══ 网页摘录

为何要重新解读《利未记》呢?黄老师认为,过往那种以《申命记》去解读《利未记》的方式,难以让人理解《利未记》真正想表达的内容。《申命记》有相当一部分在重述历史,《利未记》则不是一本历史著作,而是一部古典法律书,它与同时代的律法书一样易被理解。《作为文学的利未记》的目的是重新将利未记和圣经中其他篇章复原为一个“完整的结构”,通常利未记都是以逐条进行的方式被阅读,律法条目对应着道德元素,或叙述元素,抑或卫生但并不对应它们在整体结构中的位置。真正要读懂利未记,则要把它作为犹太文学的一种古典的、特定的文类来阅读,这一文类不是线性结构而是一种环形结构,通过一种环形结构来表达中心思想。这也是道格拉斯晚年对我们读书方面的提醒,她读书能读出新意来是因为她质疑原先的读法有问题。

Mary Douglas在这里提出两种思维,类比思维与理性思维。利未记是关联性文体,它通过类比建构文本,所以在利未记中,用的是类比的方式而不是争辩的方式,在这种类比的文本中如果出现对立很正常,因为这些对立放在一个更大的体系中是可以被包容的,例如“阴和阳”不是简单的两级,而是可以互相容纳生成更大类比的意涵。所以,只有在整个类比体系中才能知道如何解读其意义。

微观世界的思维模式利用类比作为整个形而上框架的逻辑基础,这仍然是同心圆结构,不能再认为解读其自身含义就能解读一个行为,在微观世界找寻含义必须将之放在社会生活中。道格拉斯在这里引用了列维-斯特劳斯,因为他是最早提出这个说法的,“每个思维方式都植根于一种生活方式。” 所以,玛丽·道格拉斯提出:“宇宙中的任何事物都不能被认为是正当的,除非它被放在恰当位置上,这种恰当性是唯一能证明事物正当性的条件。”一个有名的例子,是鞋子如果放在餐桌上就觉得不对,放在鞋柜里就可以接受,我们有时过于强调事物本身的好坏,但是道格拉斯指出重要的是事物的位置,而这也与天主教中造物的秩序有关。在利未记中,善的概念是包容在正确指令里的,具有道德就意味着与宇宙保持一致,与创造的法则互相协作,来显示上帝的意志。

════
══ 所给数据

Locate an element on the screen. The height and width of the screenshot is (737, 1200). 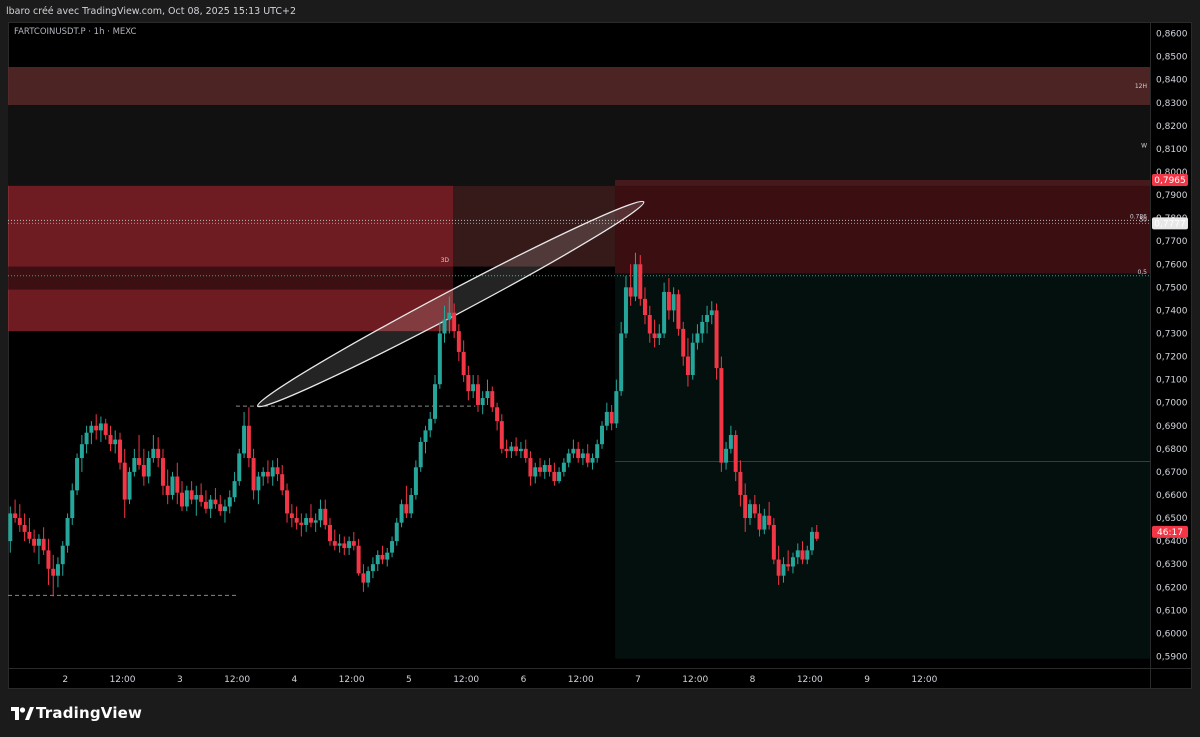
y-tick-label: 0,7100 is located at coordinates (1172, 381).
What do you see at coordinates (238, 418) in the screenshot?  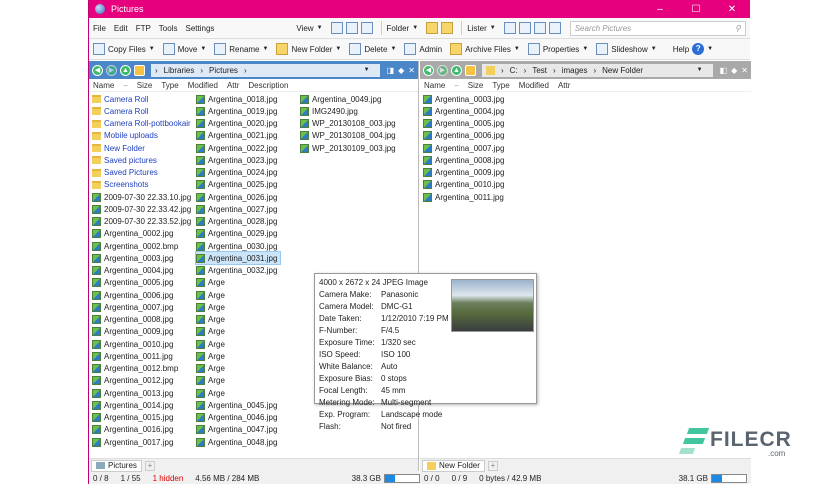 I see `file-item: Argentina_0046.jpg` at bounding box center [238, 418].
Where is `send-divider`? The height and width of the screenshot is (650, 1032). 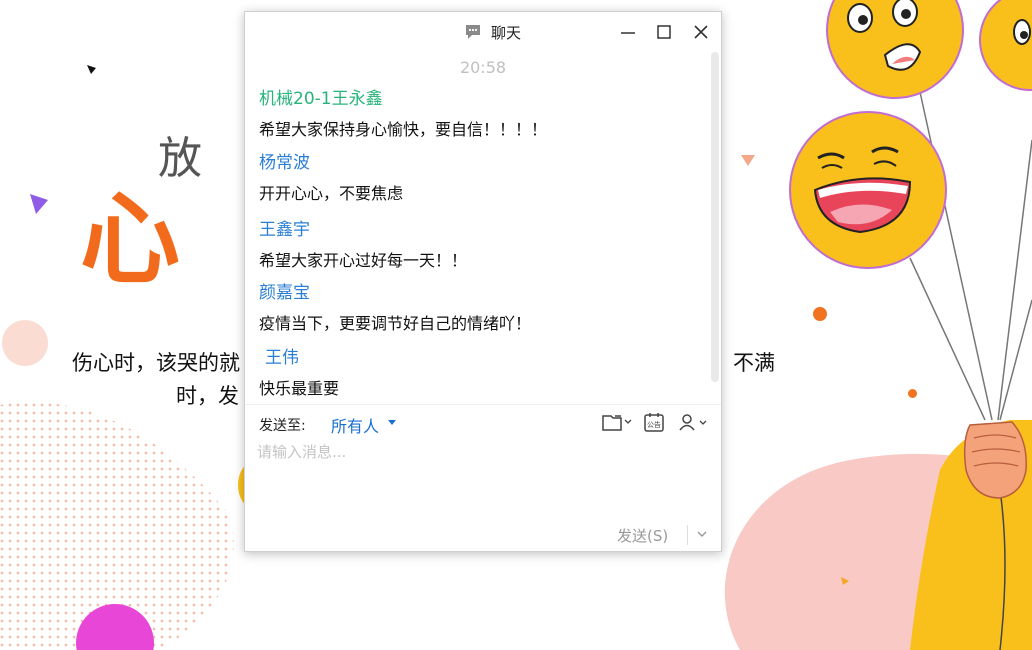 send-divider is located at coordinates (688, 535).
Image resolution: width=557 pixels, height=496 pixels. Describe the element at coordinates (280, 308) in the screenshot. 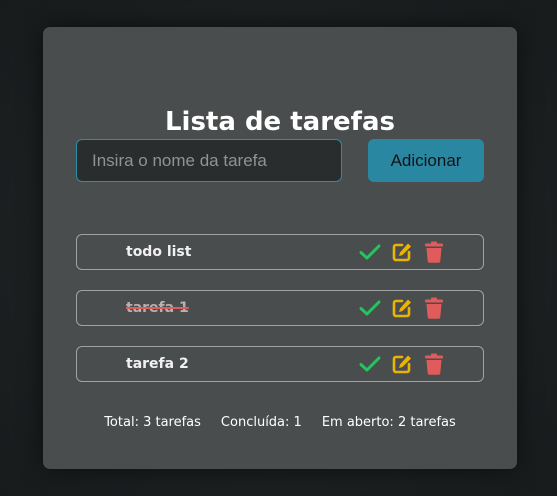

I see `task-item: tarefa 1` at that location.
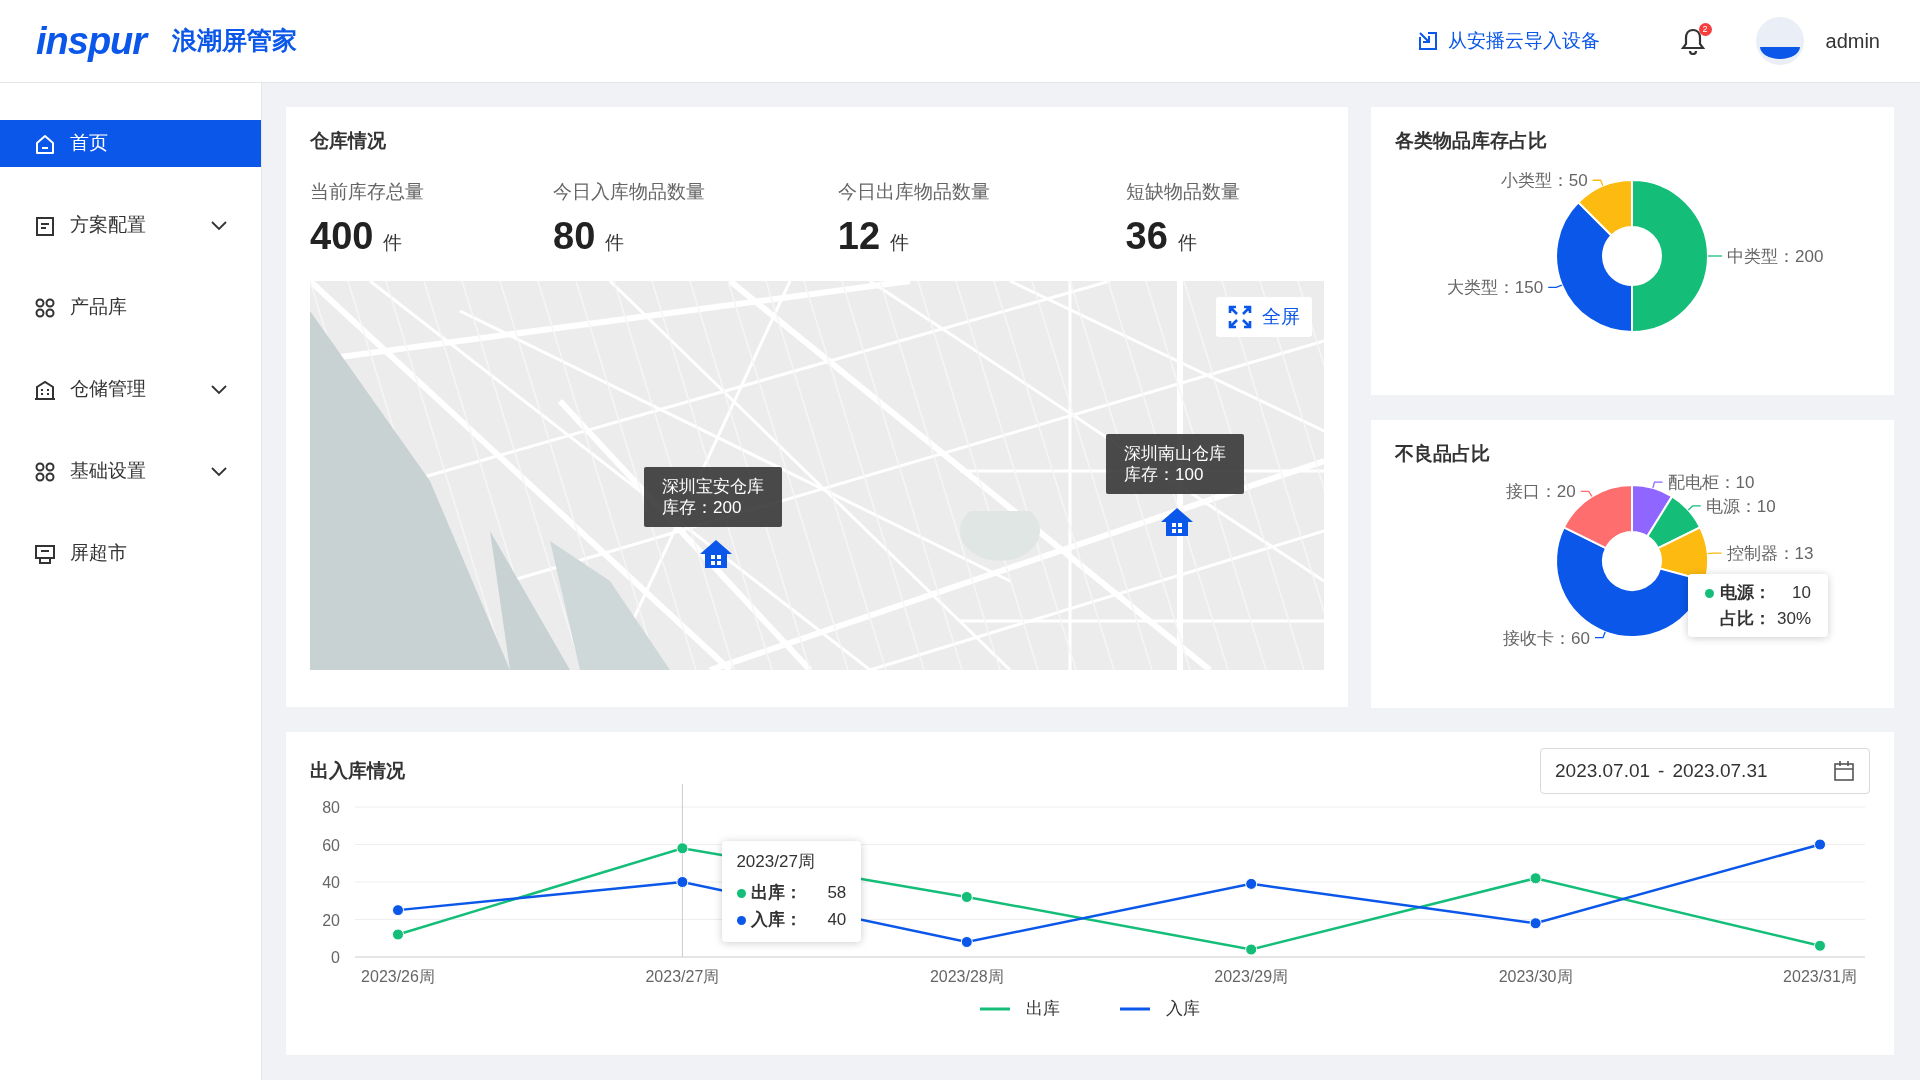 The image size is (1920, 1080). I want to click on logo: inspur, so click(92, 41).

════

待完成任务 =>
把上方网页摘录中从“Mary Douglas在这”起、一直到“系中才能知道如何解读其意义。”为止的全部文字，一字不差地抄录下来。

答案 =>
Mary Douglas在这里提出两种思维,类比思维与理性思维。利未记是关联性文体,它通过类比建构文本,所以在利未记中,用的是类比的方式而不是争辩的方式,在这种类比的文本中如果出现对立很正常,因为这些对立放在一个更大的体系中是可以被包容的,例如“阴和阳”不是简单的两级,而是可以互相容纳生成更大类比的意涵。所以,只有在整个类比体系中才能知道如何解读其意义。